When I was in college, I had an ancient 1957 Chevy. What a great car. Stylish, dependable, indestructible.
My 1957 Chevy was beautiful, but it had no seatbelts, no airbags, and no recourse if the brakes went out. It got about 13 miles to the gallon, polluted the atmosphere, and was not expected to last more than 100,000 miles. Due to development, evaluation, and public-spirited policy, all these problems have been solved. Automotive design has been revolutionized by embracing policies based on innovation and evidence.
Not that I remember 1957 very well, but I was thinking about it as a model for where we are today in evidence-based reform in education, as distinct from medicine. In 1957, drug companies could make any claims they liked about medications. There was research, but physicians routinely ignored it. However, change was on the way. In 1962, the Kefauver-Harris Amendment required that all drug applications to the Food and Drug Administration (FDA, established in 1927) demonstrate “substantial evidence” of safety and effectiveness. These standards continue to evolve, but today it is unthinkable that drug companies could make misleading claims about unproven medicines.
In 1957, the progress toward evidence-based reform in medicine would have been clear, but the policy world was not yet ready. For one thing, the American Medical Association fought tooth and nail against the evidence standards, as did most drug companies. Yet evidence prevailed because despite the power and money of the AMA and the drug companies, millions of ordinary citizens, not to mention the majority of physicians, knew that prescribing medications of unknown safety and effectiveness was just plain wrong. Everyone takes medicine, or we have relatives who do, and we want to know what works and what doesn’t. Specifically, a European drug called Thalidomide taken by pregnant mothers caused massive and widespread birth defects, and this swept away the opposition to drug testing standards.
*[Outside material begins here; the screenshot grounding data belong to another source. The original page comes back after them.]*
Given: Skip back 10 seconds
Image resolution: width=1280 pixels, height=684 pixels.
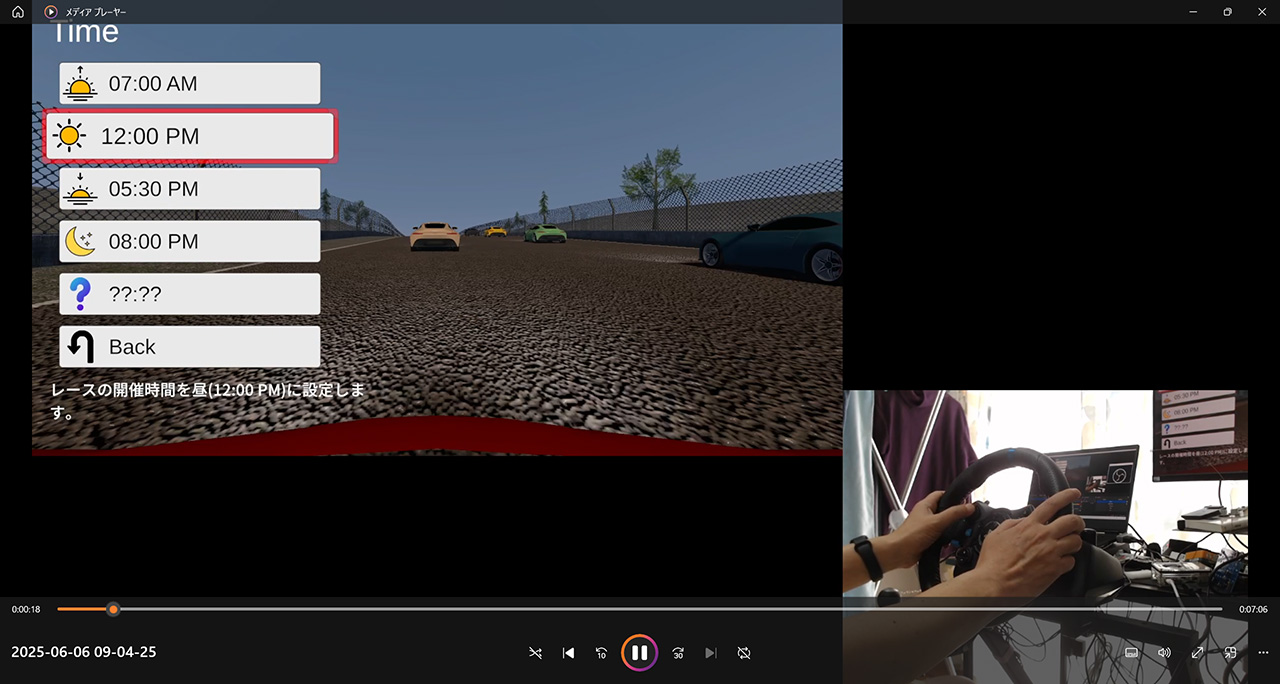Looking at the screenshot, I should coord(601,653).
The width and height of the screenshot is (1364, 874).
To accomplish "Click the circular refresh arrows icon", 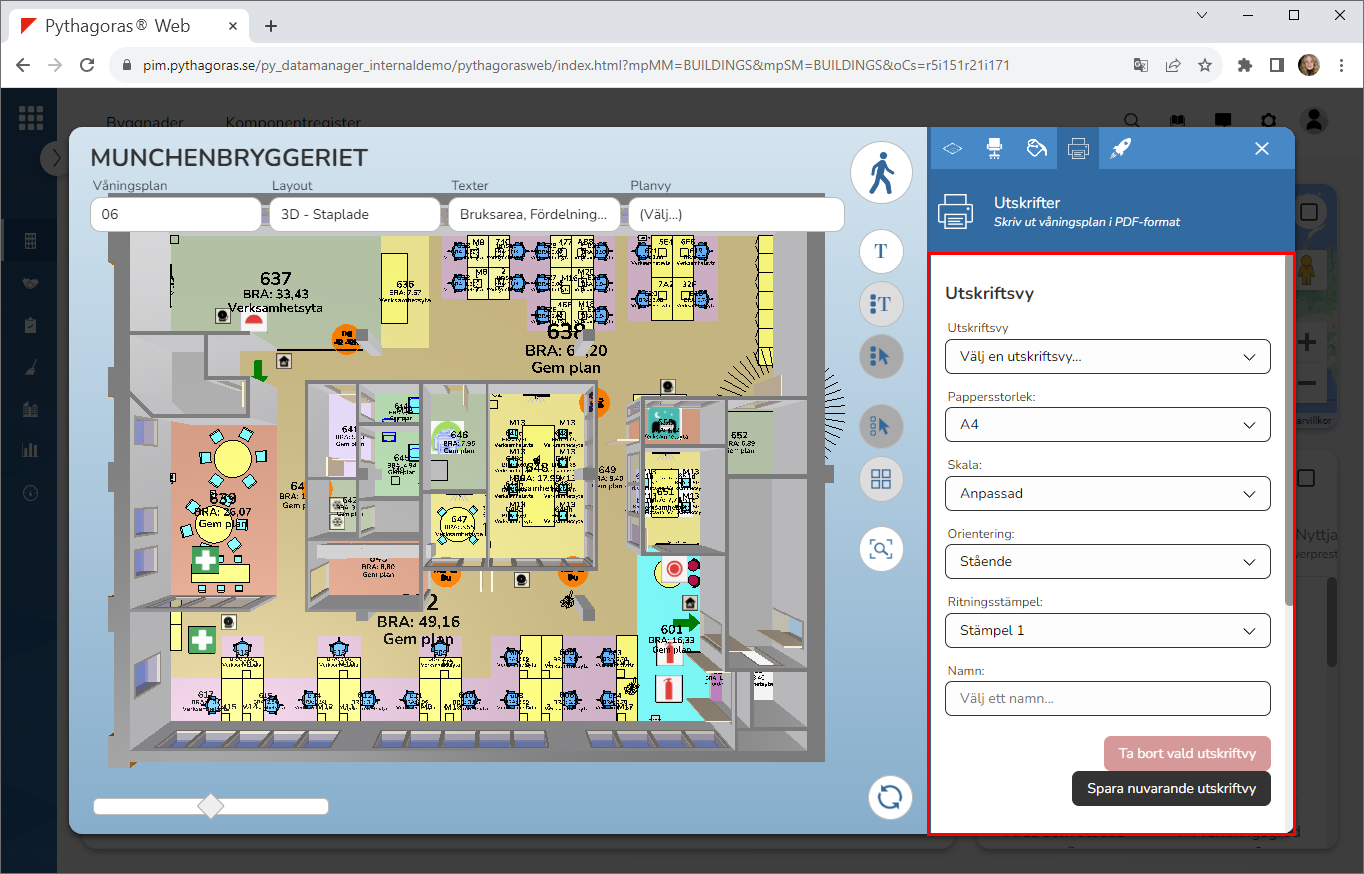I will 890,797.
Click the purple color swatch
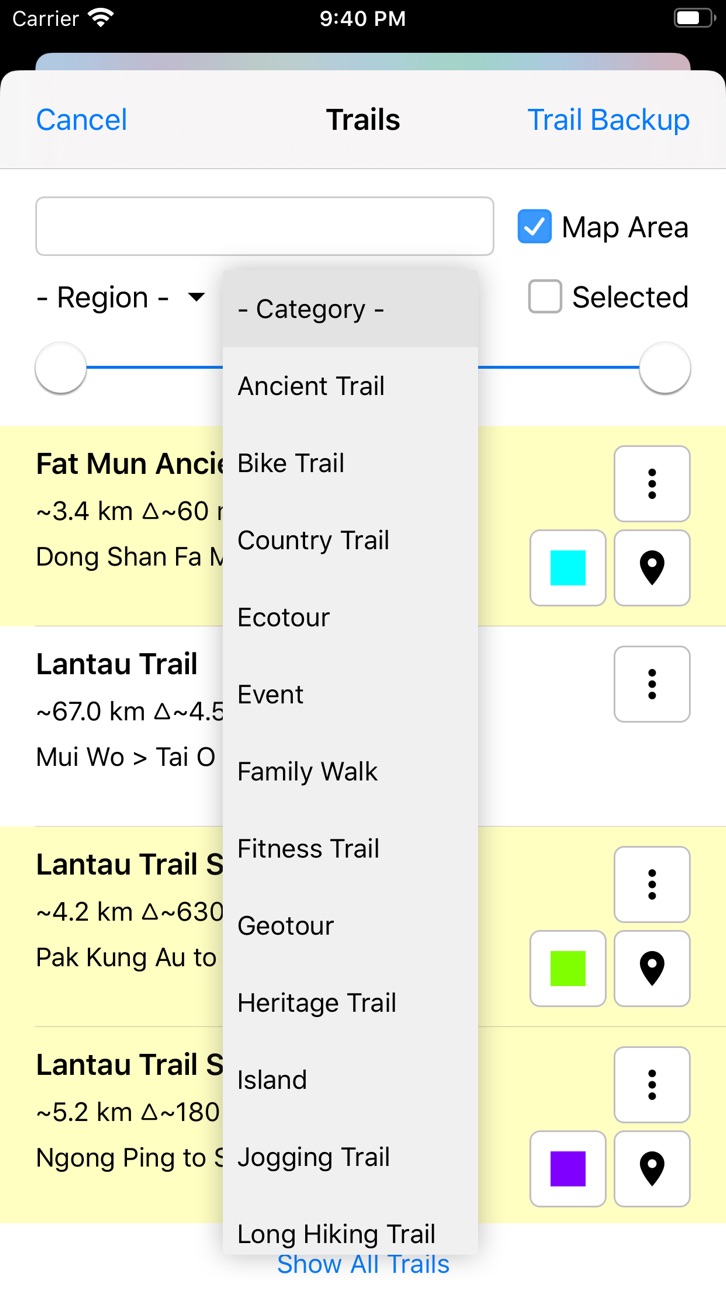Screen dimensions: 726x1290 point(568,1168)
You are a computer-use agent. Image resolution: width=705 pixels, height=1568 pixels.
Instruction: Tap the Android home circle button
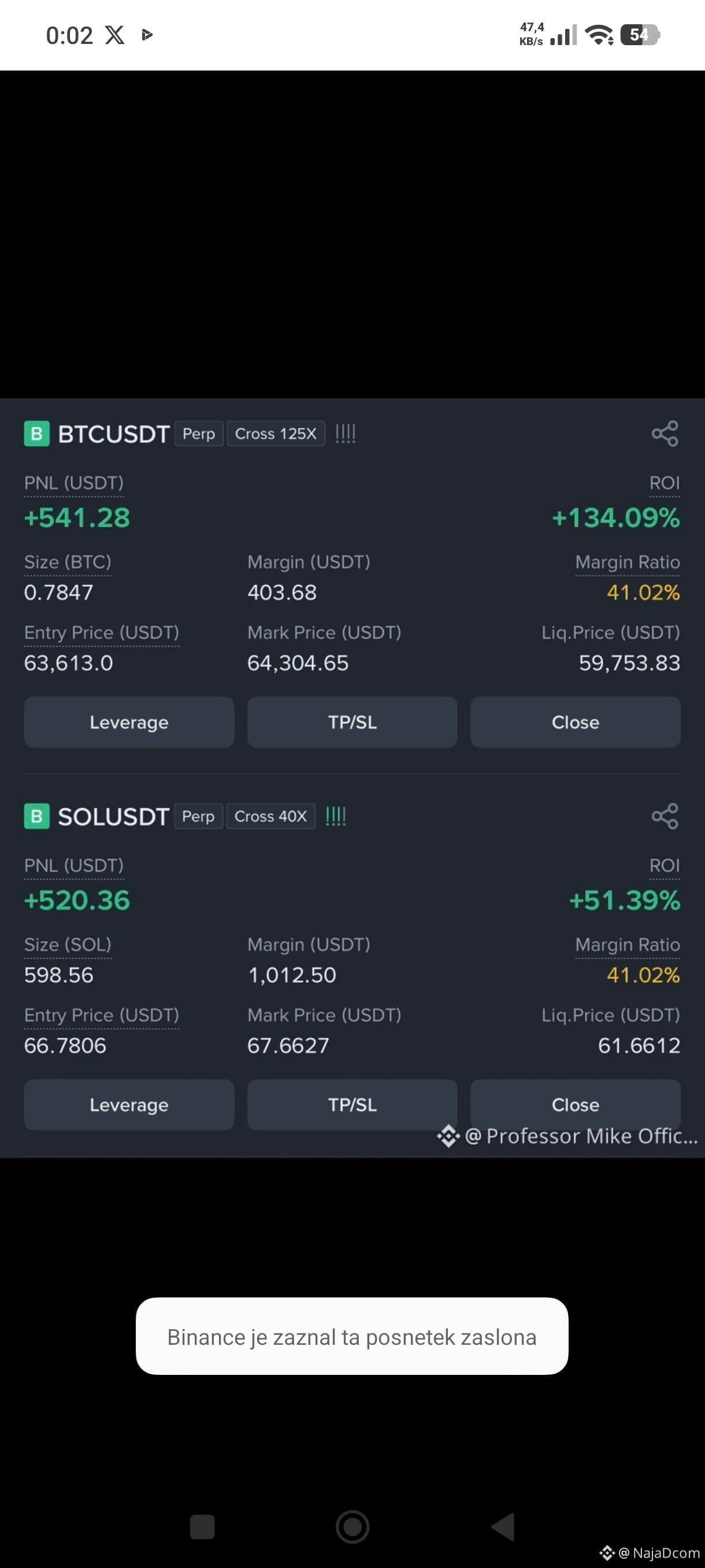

In education, we have not reached our 1962 moment. Publishers and software developers are free to make any claims they like about the effectiveness of their products, and educators have difficulty sorting effective from ineffective products. Yet the handwriting is on the wall. Rigorous evaluations of educational programs are becoming more and more common. Many of these evaluations are being paid for by the companies themselves, who want to be on the right side of history when and if our 1962 moment arrives.
In education, our 1962 will probably not involve an equivalent of the FDA or a prohibition on the use of untested products. Unlike medicine, few educational products are likely to be harmful, so experimentation with new approaches is a lot safer. What is more likely, I believe, is that there will be incentives and encouragement from various levels of government for schools to adopt proven programs. In particular, I think it is very likely that Title I and other federal programs will begin insisting on a strong evidence base for investments of federal dollars.
To reach our 1962 moment will require sustained investment in development, evaluation, and scale-up of proven programs in all subjects and grade levels, and a change of policies to encourage the use of proven programs.
I hope our 1962 moment is coming soon. To bring it closer, we have a lot of work to do, in innovation, evaluation, policy, and practice. Government, foundations, innovators, researchers, and anyone who knows the transformative potential of education should be working toward the day when we no longer have to guess what works and what doesn’t. This is the time to build up our stock of proven, replicable programs of all kinds. It is also the time to try policy experiments such as Investing in Innovation (i3), SIG evidence-proven whole-school models, and Leveraging What Works, because when our 1962 comes, we will need to know how to build support for the whole evidence movement. Like my beloved 1957 Chevy, I hope we’re driving confidently toward our 1962 and beyond, confident that every new year will bring better outcomes for all.